Of course, this is still a Wes Anderson movie, so all the existentialist and meta-modernist themes are packaged in a graphic design cartoon world with so much detail that it makes it impossible to read every sign or even mentally register every building. The set was built from the ground up (literally, as even the ground was covered with crop-friendly red dirt) in Chinchón, Spain, just as the studios of lore might have made. This production even included cast and crew living on-site, making for an amicable, efficient production like the midcentury troupe camps of John Ford or Ingmar Bergman. Chinchón had, in another life, been the location for Orson Welles’s The Immortal Story, but Anderson’s production took advantage of its infinite flatness to use as a blank canvas, filled with midcentury station wagons, camps, vending machines, diners, signage, and, in the distance, Looney Tunes-inspired Arizona mesas, complete with a puppet roadrunner that goes all but meep-meep. Production designer Adam Stockhausen used the high saturation of desert state postcards as inspiration for this living, breathing town, and Robert Yeoman, Anderson’s go-to DP, complements the landscape beautifully, with planimetric compositions of robin egg blue skies and brick red deserts that feel miraculous in an age of darker and darker digital LUTs. And, though the actors are kooky enough on their own, costume designer Milena Canonero cements each character’s image with multi-colored cowboy equipment, punchy bolo ties for Steve Carrell’s businessman, and so-gaudy-it’s-admirable patterned golf pants for Tom Hanks’ character, who frankly cannot shut up about golf. If Anderson keeps picking these names as his go-to collaborators, it’s likely because he likes them, but it’s also likely they’re some of the best at what they do. And Asteroid City is, if nothing else, the greatest showcase of their talents.

That doesn’t make this just another parodic parade of Anderson’s nods to his own style. Here, rapid-fire dialogue may stop for an uncomfortable twenty seconds before a cut reveals that no punchline will save us from these characters’ more serious monologues. Robert Yeoman uses shallow focus and Dutch angles to emphasize the strangeness of the East Coast theater world before we’re abducted back to Kodak color safety (only for him to break a few Andersonisms there, too). And, in case one were to think that all of this means Anderson is pulling away from the qualities he’s most known for, an original song by Wes inspires a singing cowboy moment — perhaps this writer’s favorite of the many, many bits from the many, many characters of Asteroid City. This is neither the director reacting to nor doubling down on what the audience expects of him; art critics used to call what’s happening here “stylistic evolution,” or perhaps just “fun.”

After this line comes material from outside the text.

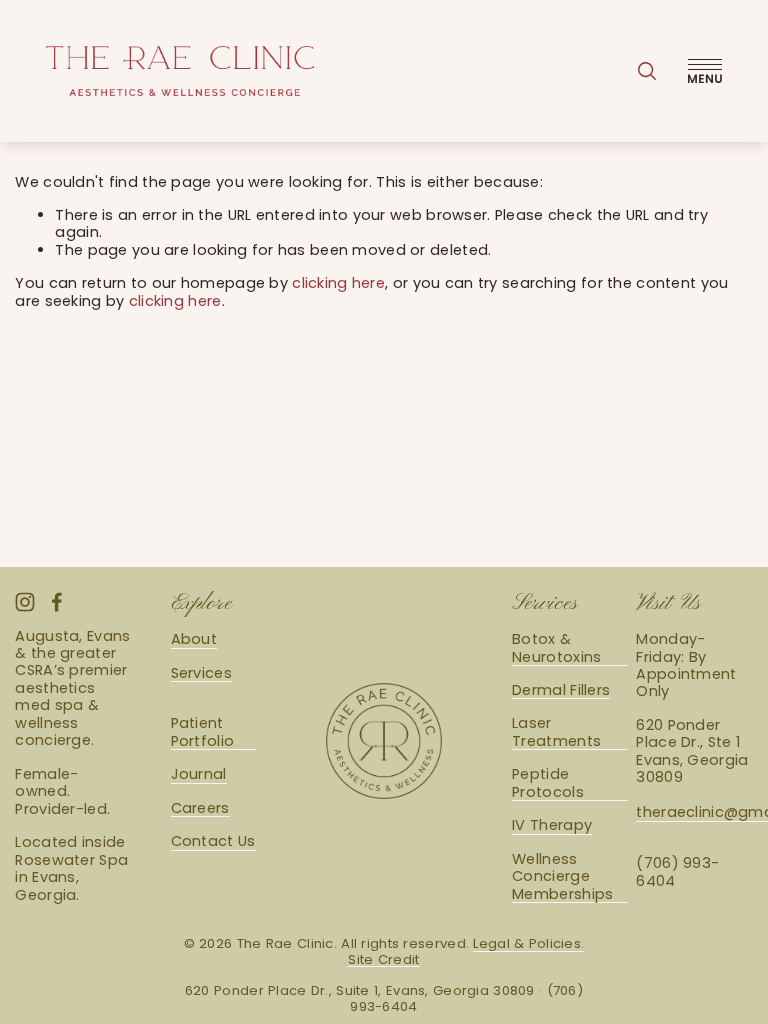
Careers (200, 808)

The alien (”played” by Jeff Goldblum) is meaning itself, of course; that’s why it’s so disruptive. That’s why every character changes after it makes contact and why the actors involved in the play want to have its appearance spelled out. The meaning crisis induced by a secular scientific worldview would push for aliens (as Sagan pushed for SETI funding) as a way for humans to grapple with their own individual place in the universe and accede to its godlike vastness. Note the map-based language of “finding your place,” “finding your way,” or “being directionless” that’s associated with this process; compare that with the language of “mapping the stars” and astronomical charts. The plastic arts underwent the same transformation around the same time, as meaning was no longer privileged as a collective narrative, but was inherent to the artist and viewer as individuals who must “make a journey” deep in the self to bring out a work’s meaning. Anderson’s Asteroid City beautifully plays with these modernist concerns while yanking away our maps to the stars. The aliens have been here a long time.